Copyright Guidance and Resources
Educators and library staff must follow the copyright law (Title 17 of the U.S. Code when using materials (print, media and electronic resources) in the classroom and putting materials on reserve in the library. The copyright law is complex and there are several resources available for guidance.
Reserve Materials and Copyright
U.S. Copyright law is a complex set of legal guidelines enacted to protect the rights of the author of an original work (Title 17, United States Code). Everything published today, with the exception of materials produced by the United States Government, is protected under this broad umbrella of copyright law. Fair Use, on the other hand, is a not a law but rather a nebulous set of guidelines created to address the unique needs of libraries and their users while still affording the copyright holder a measure of protection. The following is an attempt to briefly outline what is allowed and disallowed under the Fair Use Guidelines as they pertain to reserve materials. The guidelines that follow should serve as a guide and should not be viewed as a comprehensive interpretation of the law.
102. Subject matter of copyright: In general
(a) Copyright protection subsists, in accordance with this title, in original works of authorship fixed in any tangible medium of expression, now known or later developed, from which they can be perceived, reproduced, or otherwise communicated, either directly or with the aid of a machine or device. Works of authorship include the following categories:
- literary works;
- musical works, including any accompanying words;
- dramatic works, including any accompanying music;
- pantomimes and choreographic works;
- pictorial, graphic, and sculptural works;
- motion pictures and other audiovisual works;
- sound recordings; and
- architectural works.
(b) In no case does copyright protection for an original work of authorship extend to any idea, procedure, process, system, method of operation, concept, principle, or discovery, regardless of the form in which it is described, explained, illustrated, or embodied in such work.
107. Limitations on exclusive rights: Fair use
Notwithstanding the provisions of sections 106 and 106A, the fair use of a copyrighted work, including such use by reproduction in copies or phono records or by any other means specified by that section, for purposes such as criticism, comment, news reporting, teaching (including multiple copies for classroom use), scholarship, or research, is not an infringement of copyright. In determining whether the use made of a work in any particular case is a fair use the factors to be considered shall include-
- the purpose and character of the use, including whether such use is of a commercial nature or is for nonprofit educational purposes;
- the nature of the copyrighted work;
- the amount and substantiality of the portion used in relation to the copyrighted work as a whole; and
- the effect of the use upon the potential market for or value of the copyrighted work.

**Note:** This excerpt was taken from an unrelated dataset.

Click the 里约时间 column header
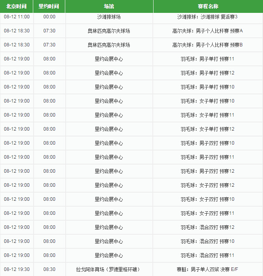 [49, 6]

Guidelines for Reserve Materials at Lynchburg College
The guidelines for reserve materials, which follow, were created in a continuing effort to insure that the Library complies with the Fair Use provisions of Federal Copyright law (Title 17, Section 107). At the request of a faculty member, the circulation supervisor may place course-related materials on reserve including excerpts from copyrighted works and original materials (books, videos, etc.). Original works, those which have not been copied, including both library-owned or personal copies, may be placed on reserve for as long as necessary. Without exception, rented videocassettes cannot be placed on reserve. The following chart denotes what may and may not be placed on reserve and when permission needs to be obtained. Please keep in mind that these are just guidelines and apply only to reserve materials; items for classroom use are governed by a lengtheir, yet more liberal, set of rules.
Guidelines for Photocopied Materials on Reserve
- Any work published prior to 1989 that does not contain a notice of copyright.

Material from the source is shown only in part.